[Entries for locating text and elements]
• • • • • • •

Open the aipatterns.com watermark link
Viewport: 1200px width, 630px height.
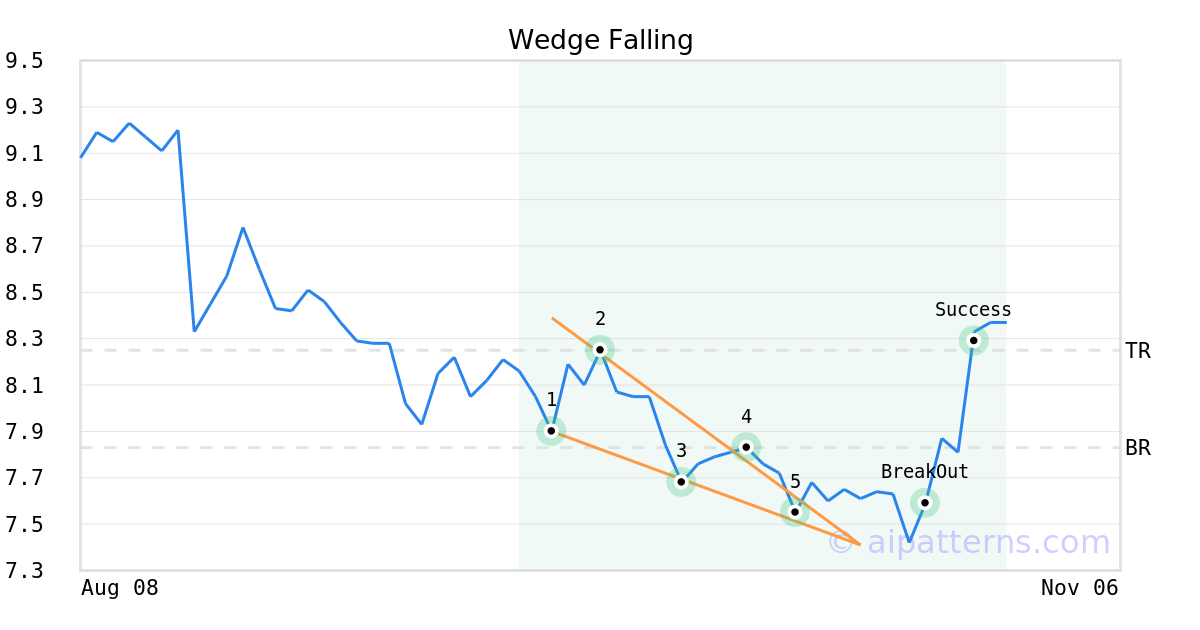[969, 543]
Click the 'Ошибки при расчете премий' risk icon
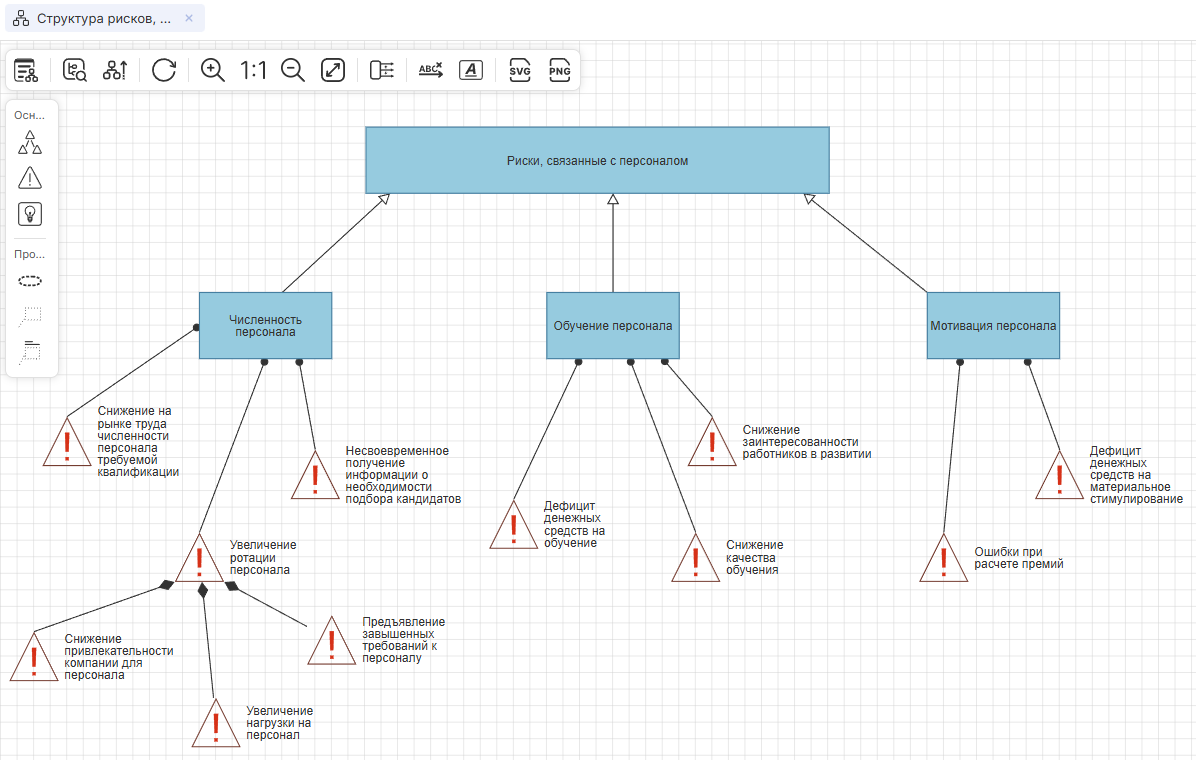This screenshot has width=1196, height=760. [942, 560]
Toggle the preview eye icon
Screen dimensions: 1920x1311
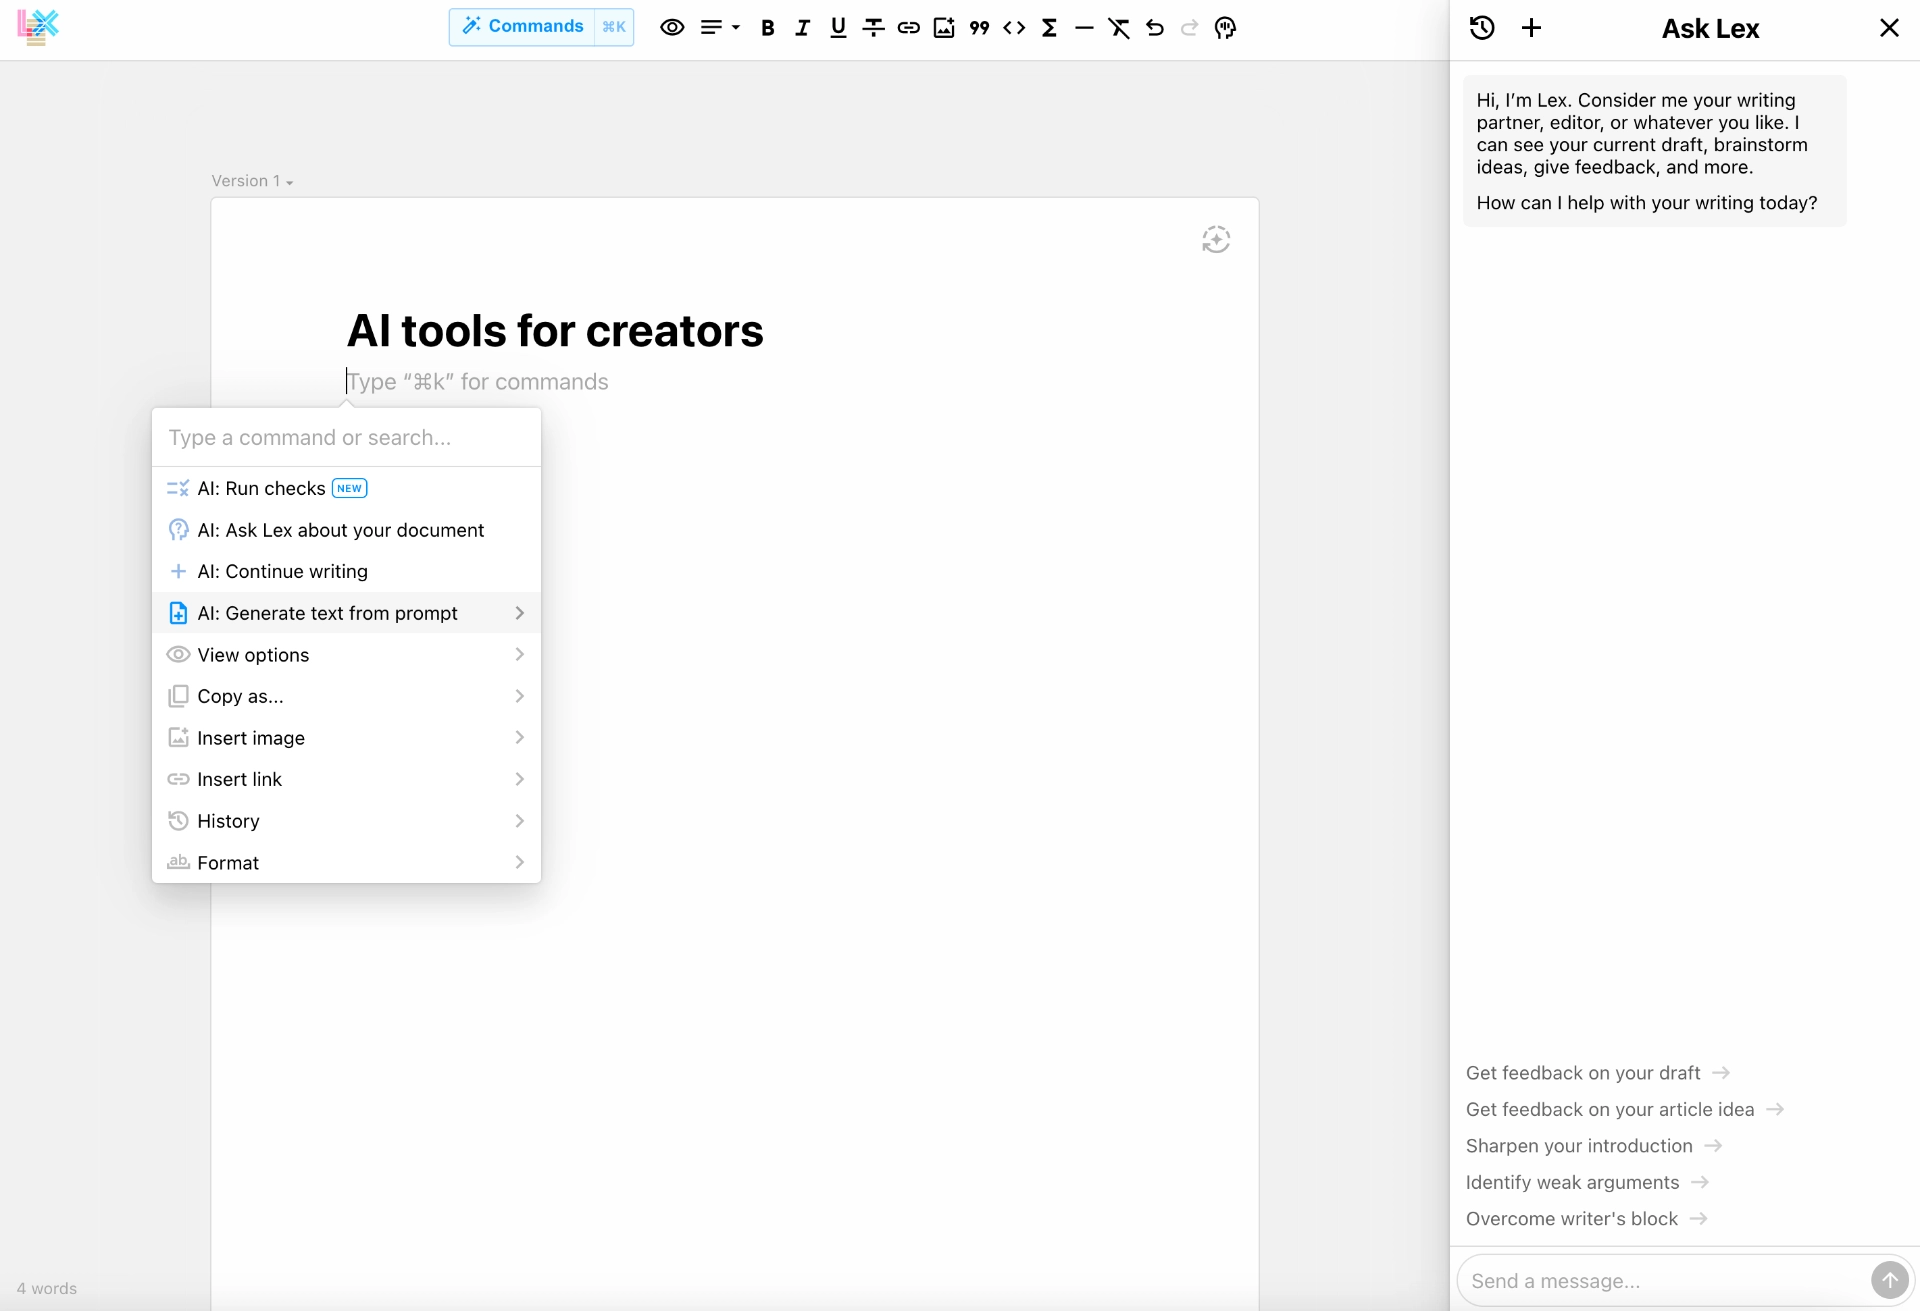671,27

• • • • • • •

▶ **Instructions for the task**:
Rewrite the records above with "icon" swapped for "symbol" everywhere and every other detail left as it is. Omit the pictures.

▶ **The solution**:
Open the aipatterns.com watermark link
Viewport: 1200px width, 630px height.
[969, 543]
Click the 'Ошибки при расчете премий' risk symbol
This screenshot has width=1196, height=760. [942, 560]
Toggle the preview eye symbol
Screen dimensions: 1920x1311
671,27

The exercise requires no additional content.